En un vuelo que podrá partir de alguna ciudad de Estados Unidos o hasta candiense llegaremos a la ciudad de Anchrage, la principal del estado, aunque si disponemos de tiempo podremos tomar un ferry desde la ciudad canadiense de Vancouver y hacer un viaje muy bello bordeando las islas que estána un lado del continente. Sea como sea que lleguemos a Alaska, este lugar nos encantará.
Si bien lo primero será hospedarnos en un hotel o albergue (estos últimos son más íntimos y familiares) la gran parte de la atracción de estas tierras es el paisaje y la naturaleza fuera de la ciudad. Alaska significa tierra grande, pero tal vez debería significar tierra fría, y es que este destino no es recomendable para los que sufren con las bajas temperaturas pues siempre hay un viento helado que recorre estas tierras.
A las afueras de la ciudad y en distintos tours (con o sin guías) el turista puede disfutar de todo tipo de aventuras típicas de una región llena de nieve y glaciares. Aquí hay posibilidades para todos, para quienes buscan adrenalina y aventuras y también para quienes buscan relax en paisajes majestuosos.

El deporte y Alaska van siempre de la mano. Cerca de la ciudad se puede practicar el senderismo que nos lleva por caminos con vistas maravillosas en las montañas que rodean al pueblo. Más lejos, excursiones por los diversos parquen nacionales nos permitirá observar animales en su estado salvaje, en su habitat natural. Osos y alces nos sorprenderán, así como águilas inmensas y en las costas podremos observar a las ballenas.
La tierra salvaje que es Alaska también se presta para los deportes.
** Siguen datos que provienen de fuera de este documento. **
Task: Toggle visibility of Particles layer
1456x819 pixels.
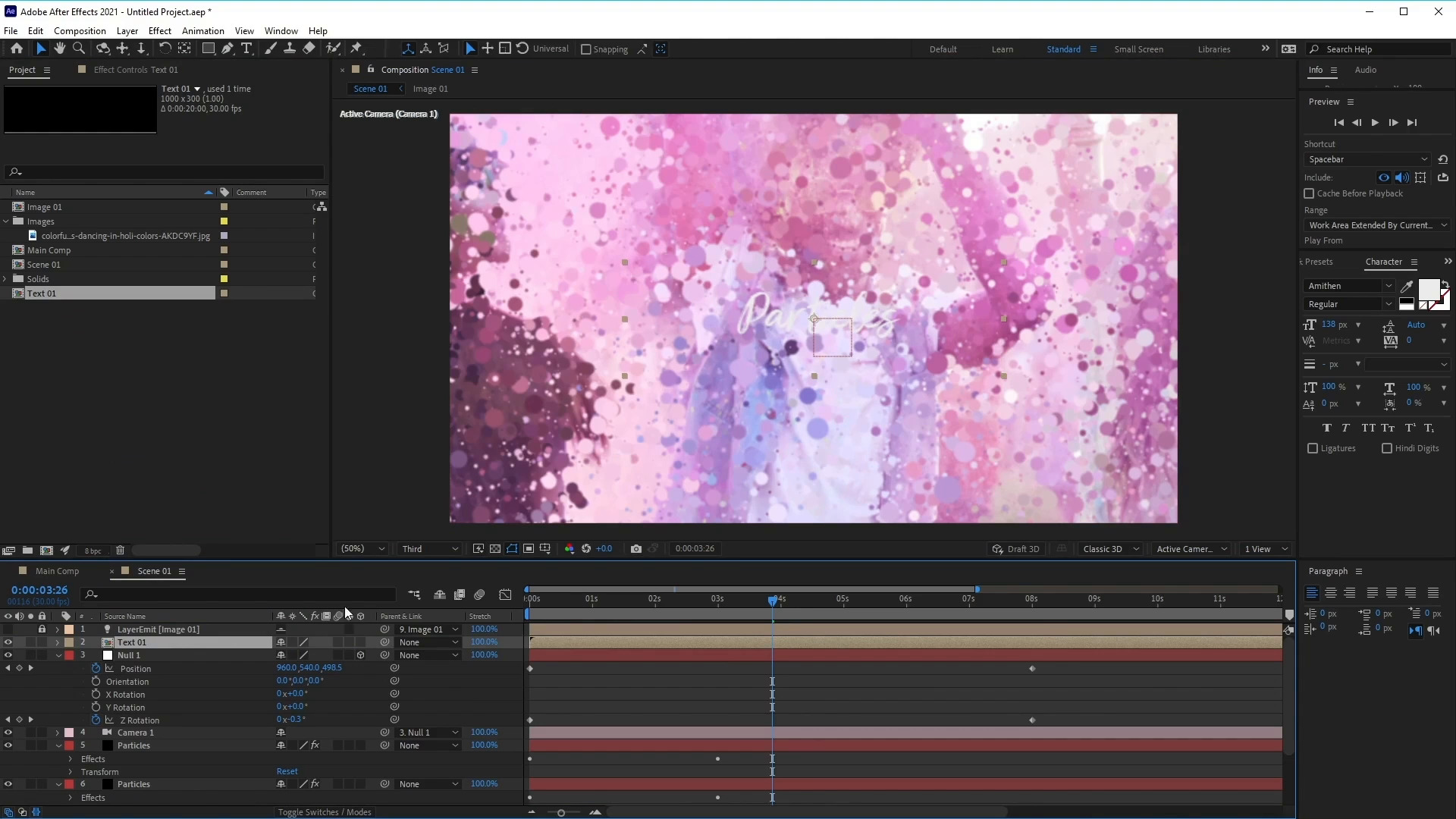Action: [x=8, y=745]

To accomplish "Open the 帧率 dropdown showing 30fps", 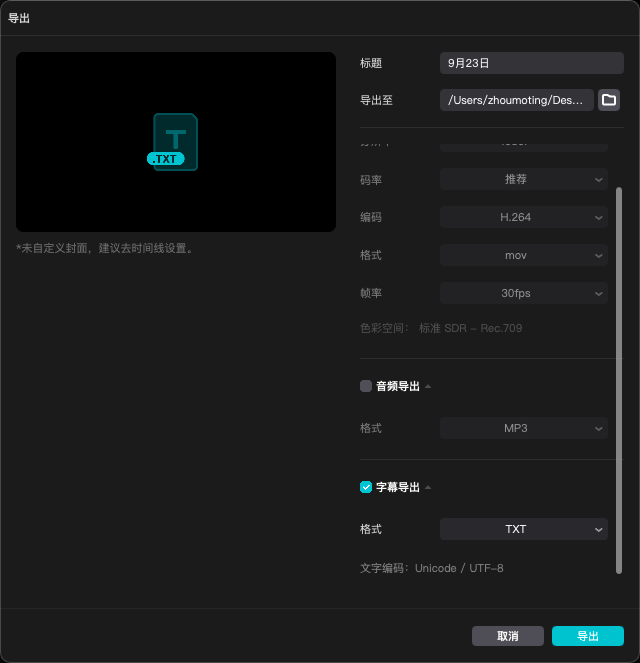I will 524,294.
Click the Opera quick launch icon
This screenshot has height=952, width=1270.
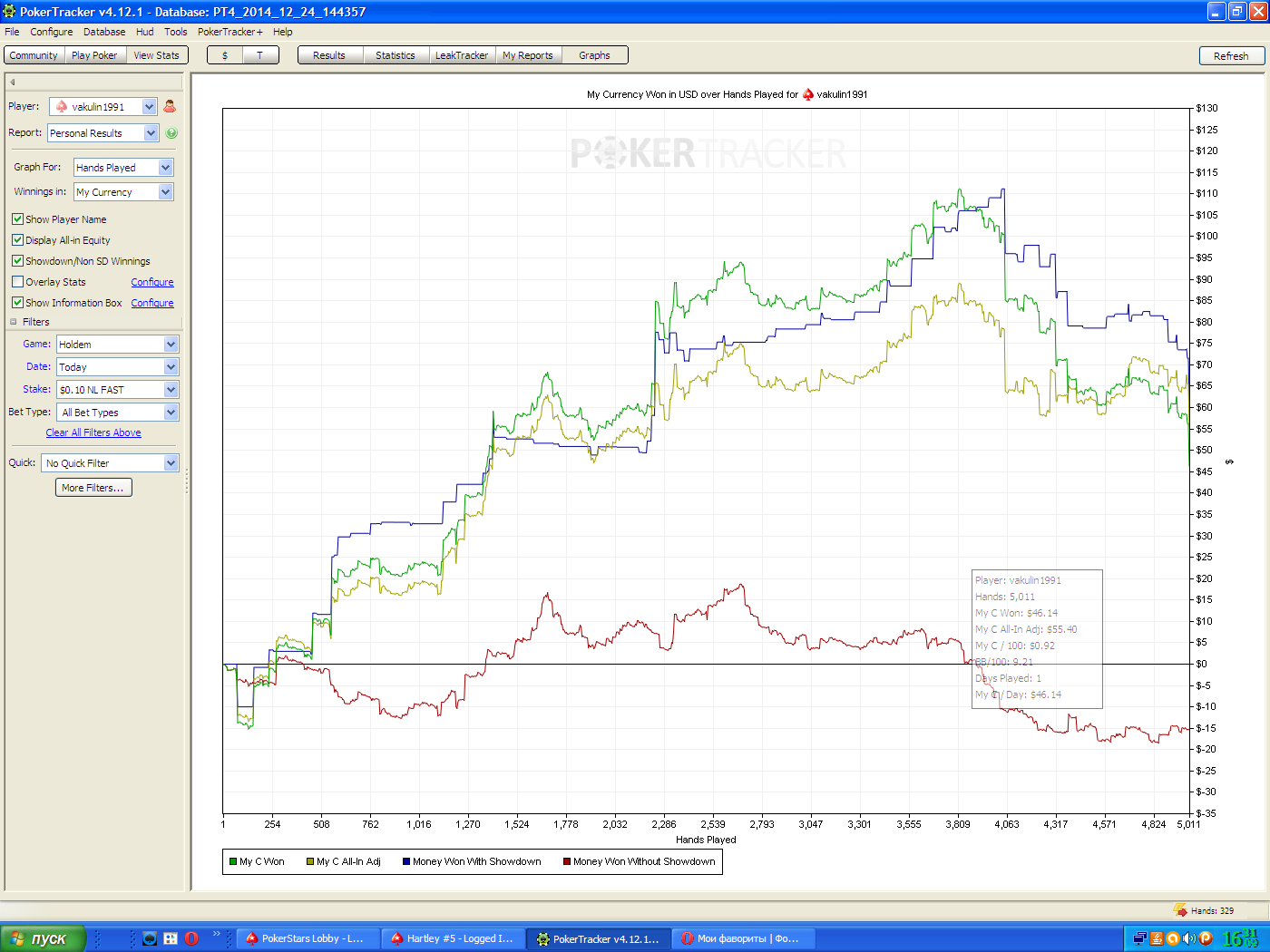pos(191,938)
El esquí y el viaje en trineo son prácticas muy difundidas por estas tierras. El pasado cultural de los esquimales conlleva una fuerte tradición de trineos y travesías en la nieve. También en el mar podremos viajar en canoa o kaiacking en alguno de los tantos lagos.
Para quines buscan reláx, una buena comida en la cima de un glaciar no será mala idea, ni tampoco lo será disfrutar de una rica taza de cocolate caliente viendo un paisaje de montañas y bosque a través de la ventana de un café, o sumergidos en un jacuzzi de algún spa.
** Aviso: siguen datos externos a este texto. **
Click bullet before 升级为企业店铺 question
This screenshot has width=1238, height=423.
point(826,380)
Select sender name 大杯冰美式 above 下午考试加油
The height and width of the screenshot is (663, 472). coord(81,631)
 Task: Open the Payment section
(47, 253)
La particularidad de los días en Alaska nos sorprederá y les garantizo que os costará acostumbrarse al horario y acomodar su sueño. Durante el verano los días llegan a durar 22 horas y ten solo oscurese (apenas lo hace) durante un par de horas al día. Por el contrario, en el invierno las noches son tan largas como los días del verano. Esta diferencia de tiempos nos resultará algo incómoda pues tanto dormir de día como vivir de noche es bastante extraño. Como “recompensa” podremos disfurtar de las luces de la aurora boreal, un espectáculo único que nos regala la naturaleza nórdica.
Alaska, la tierra que ve el sol a la medianoche cada invierno, es una región que permanece virgen y salvaje y que entre sus fríos polares nos regala paisajes inmensos llenos de magia y color.